**WHAT TO WORK ON**
[A] In the best fitting normal text, rewrite the part starting with "Compare the best" and going on through "that we measured.", changing "ballerinas" to "dancers".
[B] Using the best fitting normal text, explain in one to three sentences why the best fitting normal should estimate the population height distribution more accurately than the data KDE, assuming heights are normally distributed.
[C] Say whether each statement agrees with the best fitting normal text, answering yes or no and quoting the deciding words: (i) The sample mean height of the ballerinas is 157.3cm. (ii) The distribution of heights in the sample is perfectly normal. (iii) When the data are not really drawn from a normal distribution, the best fitting normal still gives a good estimate of the population data distribution.

**EXTRACT TO READ**
3.3. Best fitting Normal#
If we have some data \(x\), and we believe they come from a normal distribution, we can describe the normal distribution thhey most likely came from as \(x \sim \mathcal{N}(m, s)\) where \(m\) and \(s\) are the mean and standard deviation we calculated from the data.
For example, given the heights of 10 fictional ballerinas, we can calculate the sample mean (157.3cm) and sd (6.3cm).
From these two numbers, we can reconstruct an estimate of the height distribution for all the ballerinas in the world (!) as the normal distribution with the matching mean and standard deviation, AKA the best fitting normal
3.3.1. By fitting the Normal we gain some information#
If it is correct that heights are normally distributed, we should have a quite precise model of the heights of ballerinas worldwide by fitting the best-fitting normal to our data. Importantly this should be more ‘correct’ than assuming that heights in the population have the same distribution as in the sample (which is not perfectly normal)
Compare the best fitting normals to the data KDE for ballerinas:
If it is true that heights in the population of ballerinas are normally distributed, the best fitting normal should be a more accurate estimate of the population height distribution; the double mode in the KDE is a quirk of the small sample (10 ballerinas) that we measured.
3.3.2. Incorrect assumption of normality#
If the data are not really drawn from a normal distribution, the best fitting normal will be a poor estimate of the population data distribution.

**DATA SHOWN**
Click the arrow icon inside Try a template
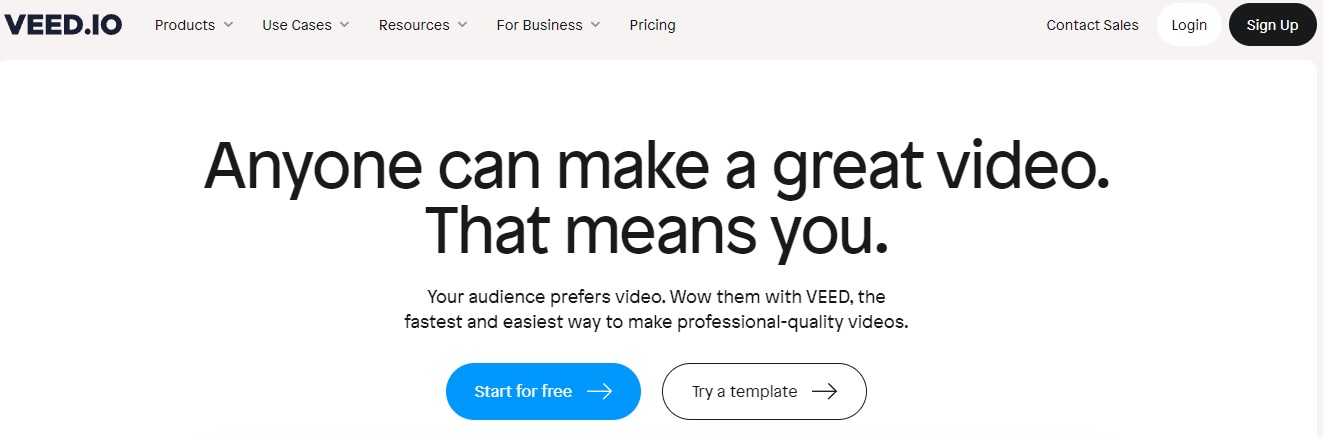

**EXERCISE RESPONSES**
[A]
Compare the best fitting normals to the data KDE for dancers:
If it is true that heights in the population of dancers are normally distributed, the best fitting normal should be a more accurate estimate of the population height distribution; the double mode in the KDE is a quirk of the small sample (10 dancers) that we measured.

[B] If heights in the population of ballerinas are normally distributed, the double mode in the KDE is only a quirk of the small sample of 10 ballerinas that was measured. So the best fitting normal reflects the population better than the shape of that sample does.

[C]
(i) Yes: "we can calculate the sample mean (157.3cm) and sd (6.3cm)"
(ii) No: "(which is not perfectly normal)"
(iii) No: "the best fitting normal will be a poor estimate of the population data distribution"